Friday, June 11, 2010

FORTY DAYS CATCHING ON

I was amazed today to find an L.A. Times article that really wripped President Obama for his leadership. I think they might have gotten a hold of the same day planner that the fellow in my previous "Forty Days" post did.
In the nearly eight weeks that the ancient oil has been escaping its subterranean imprisonment, Obama has found....

...time for a couple mini-vacations with golf, a dose of party fundraisers, healthcare town halls, TV interviews, a high school graduation, a festive White House lawn picnic with members of Congress, a Paul McCartney music hoedown, an ABC July 4th TV taping and a session with a key Palestinian leader.

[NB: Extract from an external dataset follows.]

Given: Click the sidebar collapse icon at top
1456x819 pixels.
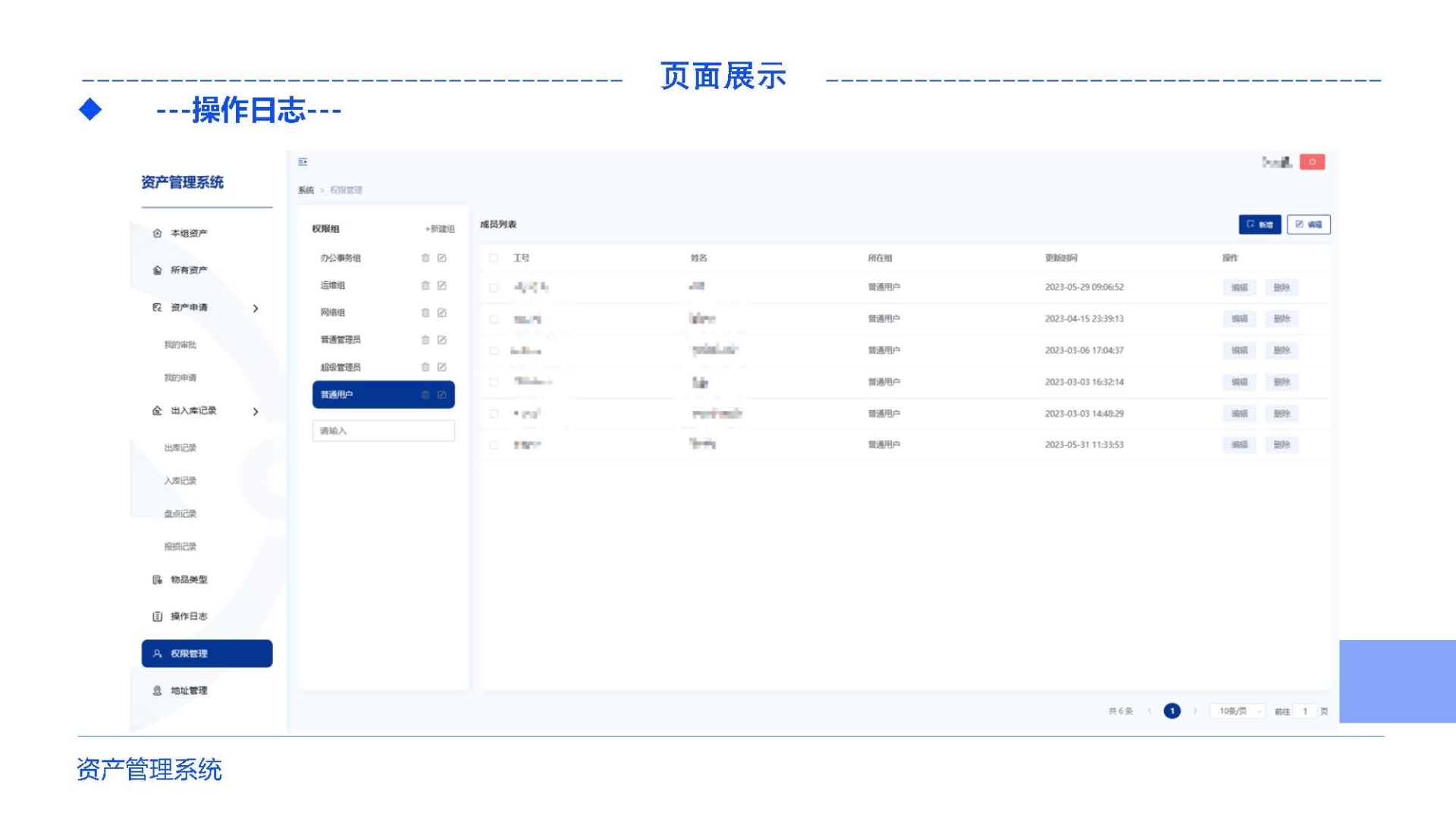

Thursday Obama issued important statements celebrating the 90th anniversary of the Department of Labor's Women's Bureau and King Kamehameha Day, and mustn't forget, Portugal Day.
This article has the harshest words I've heard from the MSM to date. They even utilized Palin's, "hopey changy" line using it as if it was their own.
Polls show Americans now seeing Obama less as the hopey-changey, swell-talking guy of 2007-08 but instead as a standard partisan Democrat. They are also more seriously disapproving of the White House CEO's handling of the spewing stuff.
The crux of the article was why Obama hasn't talked to BP's CEO yet. Following is a big chunk from the article that references back to Matt Lauer's interview on the Today Show, as well as some advice for the president.
RealClearPolitics' brilliant Tom Bevan noted, the real question is not can Obama handle an urgent 3 A.M. call anymore; it's why hasn't Obama initiated one to Hayward? Here's the excuse Obama gave NBC's Matt Lauer earlier this week:
"I have not spoken to him directly – and here’s the reason: because my experience is when you talk to a guy like a BP CEO, he’s going to say all the right things to me. I’m not interested in words, I’m interested in action."
The Harvard-educated inquiring legal mind doesn't need to talk to someone because he knows what they're going to say? The president who took four months of meetings to figure out his second Afghan troop surge doesn't appreciate words?

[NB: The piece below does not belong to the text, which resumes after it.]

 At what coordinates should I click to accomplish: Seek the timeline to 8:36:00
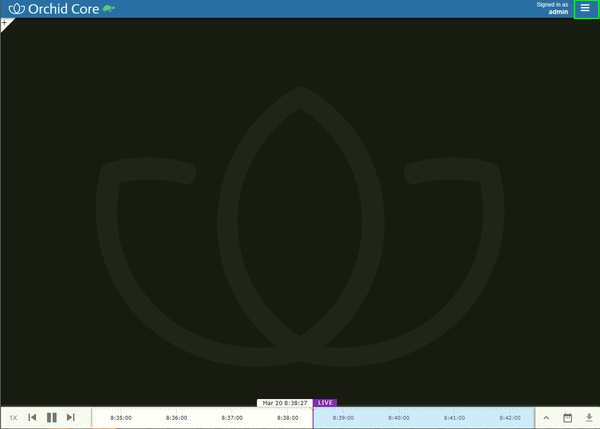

An incredulous Lauer pressed Obama, who also said he was looking for some "ass to kick." Obama replied:
"Look, this has been the main critique of the administration, is “giving a piece of my mind” to these guys. Look, I would love to vent. I would love to just shout and holler because I’m thinking about this day in and day out. But my main job is to solve the problem."
But you know what? Truthfully, that's not the main critique at all. The main critique is Obama's constant reaction to crises like a campaigning pol, not like an elected leader.

This is silly simple to have to do, but if solving the problem really is the president's Job One, here's a hypothetical Obama-Hayward conversation the day after the leak began:

PRESIDENT: "Tony? Barack here. I'm terribly sorry about the loss of your people down in the gulf. That's awful. But listen, Rahm tells me we've got a pretty darned serious new problem down there right now. Well, Rahm used other words. But you get the point.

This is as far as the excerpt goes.